**Problem description**
Transcribe the closing lines of the listing exactly, starting at the one that contains "Open mitchbrownie's story" and including the last.
^^^^
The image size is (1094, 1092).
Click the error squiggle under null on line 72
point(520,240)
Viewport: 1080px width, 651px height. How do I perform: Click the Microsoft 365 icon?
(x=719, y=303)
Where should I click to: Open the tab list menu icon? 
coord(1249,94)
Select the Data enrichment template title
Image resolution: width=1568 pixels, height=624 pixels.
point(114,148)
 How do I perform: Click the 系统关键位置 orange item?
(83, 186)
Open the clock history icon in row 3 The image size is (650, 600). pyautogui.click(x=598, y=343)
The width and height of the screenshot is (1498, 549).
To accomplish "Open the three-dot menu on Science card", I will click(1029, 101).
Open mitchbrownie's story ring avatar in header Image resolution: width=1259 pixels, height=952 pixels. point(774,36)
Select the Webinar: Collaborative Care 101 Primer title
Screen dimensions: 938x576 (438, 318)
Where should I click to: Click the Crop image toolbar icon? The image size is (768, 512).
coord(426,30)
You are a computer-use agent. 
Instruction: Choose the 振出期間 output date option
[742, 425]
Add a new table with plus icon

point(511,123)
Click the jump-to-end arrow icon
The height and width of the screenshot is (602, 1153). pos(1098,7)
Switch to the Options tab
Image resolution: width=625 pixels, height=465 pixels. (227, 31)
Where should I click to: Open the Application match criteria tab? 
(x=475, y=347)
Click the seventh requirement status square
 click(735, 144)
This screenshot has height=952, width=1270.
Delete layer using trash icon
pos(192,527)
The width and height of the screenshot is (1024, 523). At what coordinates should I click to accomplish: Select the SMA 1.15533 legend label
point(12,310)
^^^^
**Completed task**
Open mitchbrownie's story ring avatar in header Image resolution: width=1259 pixels, height=952 pixels. point(774,36)
Select the Webinar: Collaborative Care 101 Primer title
Screen dimensions: 938x576 (438, 318)
Where should I click to: Click the Crop image toolbar icon? The image size is (768, 512).
coord(426,30)
You are a computer-use agent. 
Instruction: Choose the 振出期間 output date option
[742, 425]
Add a new table with plus icon

point(511,123)
Click the jump-to-end arrow icon
The height and width of the screenshot is (602, 1153). pos(1098,7)
Switch to the Options tab
Image resolution: width=625 pixels, height=465 pixels. (227, 31)
Where should I click to: Open the Application match criteria tab? 
(x=475, y=347)
Click the seventh requirement status square
 click(735, 144)
This screenshot has height=952, width=1270.
Delete layer using trash icon
pos(192,527)
The width and height of the screenshot is (1024, 523). At what coordinates should I click to accomplish: Select the SMA 1.15533 legend label
point(12,310)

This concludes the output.